## YOUR OBJECTIVE
Quote exactly, and only, the lines of the material below from the line with "You are a GUI" through the line with "The image size is (1400, 657).".

== EXERCISE MATERIAL

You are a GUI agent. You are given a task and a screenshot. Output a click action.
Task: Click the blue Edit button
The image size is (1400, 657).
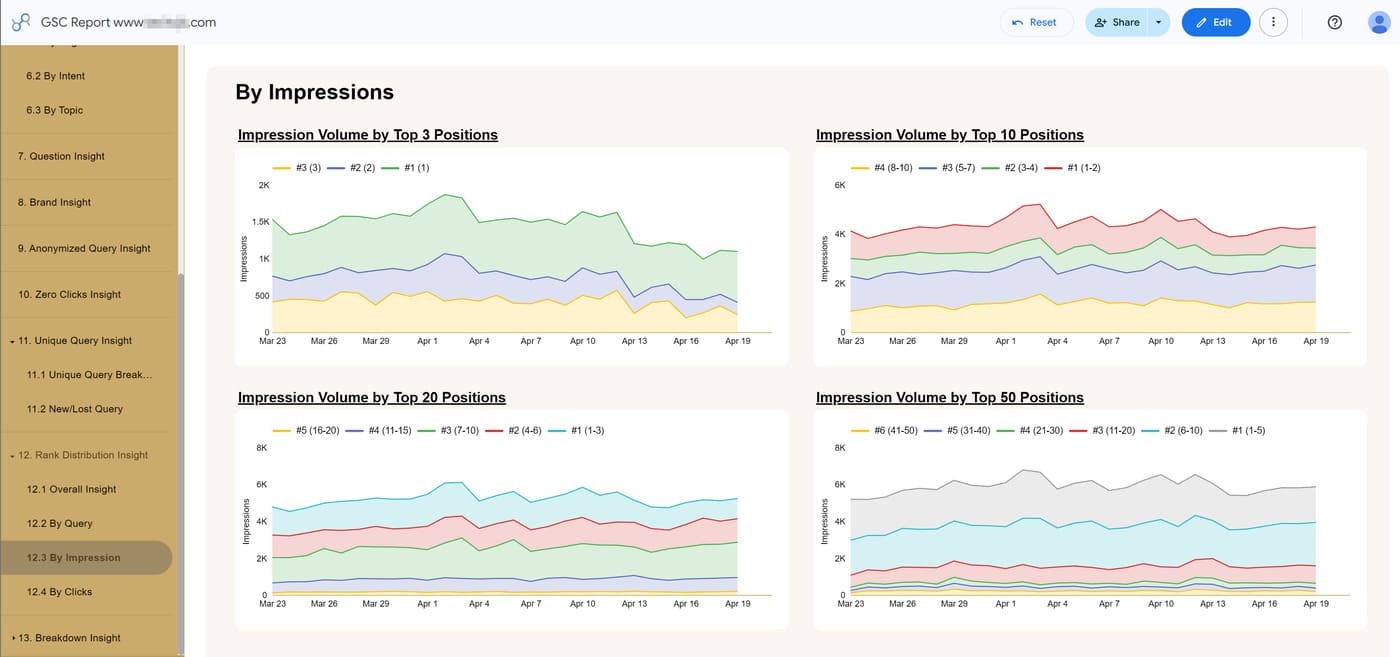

====
== EXERCISE MATERIAL

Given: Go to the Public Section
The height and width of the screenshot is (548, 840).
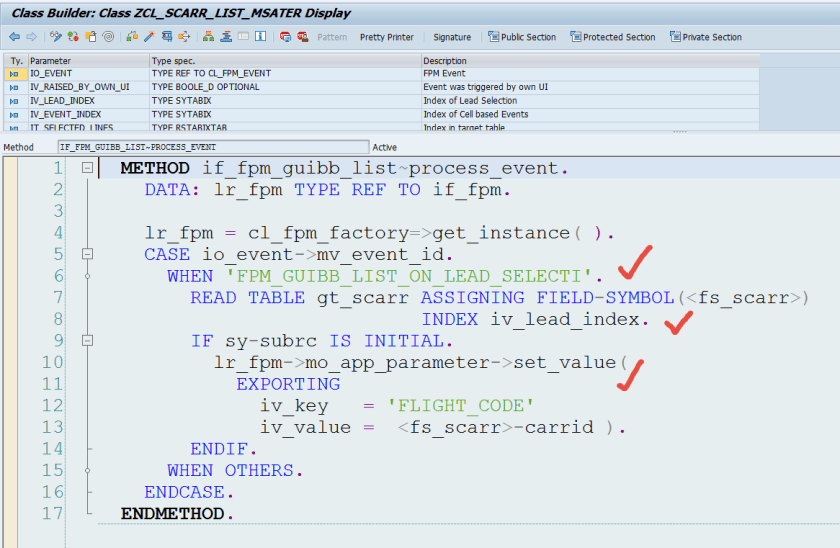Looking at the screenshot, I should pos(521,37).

====

## ANSWER TO THE PROBLEM
You are a GUI agent. You are given a task and a screenshot. Output a click action.
Task: Click the blue Edit button
The image size is (1400, 657).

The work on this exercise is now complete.